#### WORK INSTRUCTIONS:
Render the stretch of records from the line containing "Termos de serviço (401, 712)" through the line containing "Encontro (668, 181)", both ends included, as a Markdown table with the columns Number and Record line, leaving out any blank lines.

#### DATASET RECORDS:
***

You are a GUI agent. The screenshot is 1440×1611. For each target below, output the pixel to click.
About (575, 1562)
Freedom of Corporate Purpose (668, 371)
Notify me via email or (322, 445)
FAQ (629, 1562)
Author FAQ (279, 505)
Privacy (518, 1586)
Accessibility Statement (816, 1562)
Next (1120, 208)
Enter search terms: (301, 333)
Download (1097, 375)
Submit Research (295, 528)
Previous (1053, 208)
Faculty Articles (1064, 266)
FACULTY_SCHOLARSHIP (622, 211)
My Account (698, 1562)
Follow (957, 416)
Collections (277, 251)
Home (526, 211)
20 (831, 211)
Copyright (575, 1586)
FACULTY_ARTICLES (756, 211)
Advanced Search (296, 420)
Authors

***

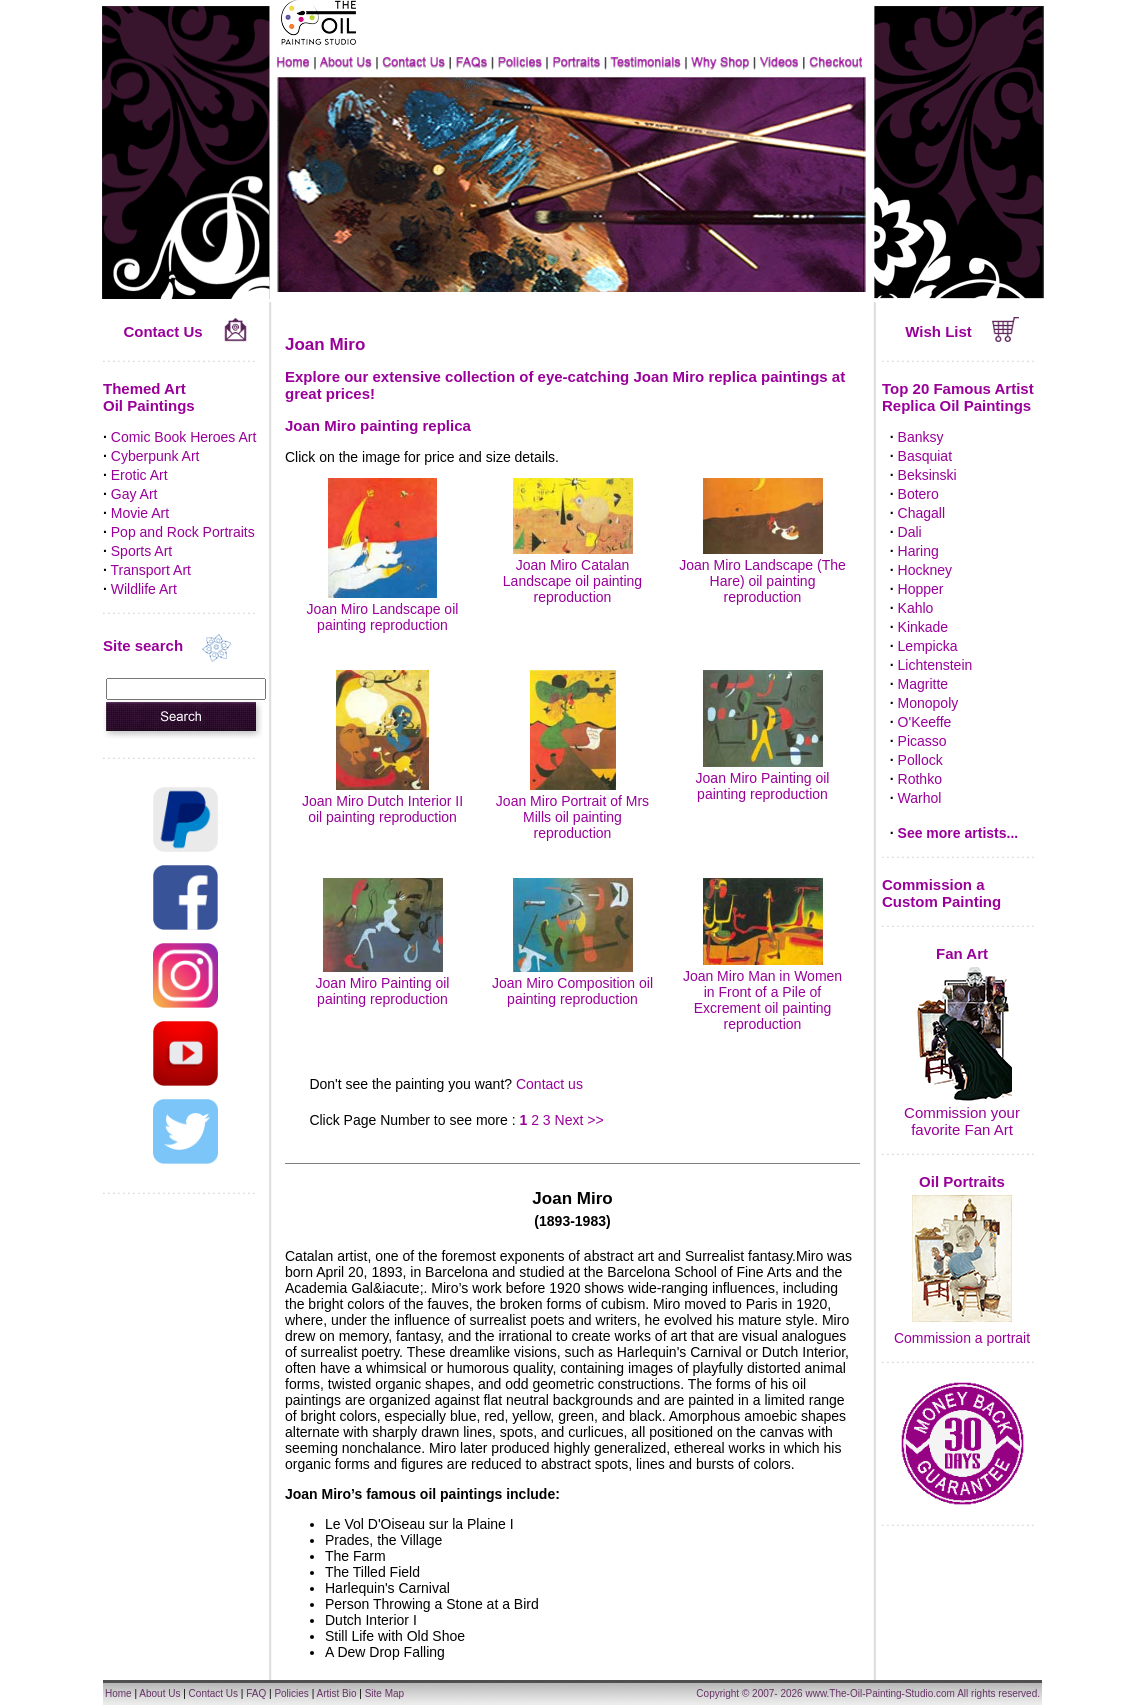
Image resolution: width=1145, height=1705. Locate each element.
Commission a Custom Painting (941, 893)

***

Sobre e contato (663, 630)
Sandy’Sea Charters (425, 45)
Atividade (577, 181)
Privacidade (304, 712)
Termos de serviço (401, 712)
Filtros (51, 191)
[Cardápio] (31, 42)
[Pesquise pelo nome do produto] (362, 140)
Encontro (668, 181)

***

#### THE RESPONSE:
| Number | Record line |
|---|---|
| 1 | Termos de serviço (401, 712) |
| 2 | Filtros (51, 191) |
| 3 | [Cardápio] (31, 42) |
| 4 | [Pesquise pelo nome do produto] (362, 140) |
| 5 | Encontro (668, 181) |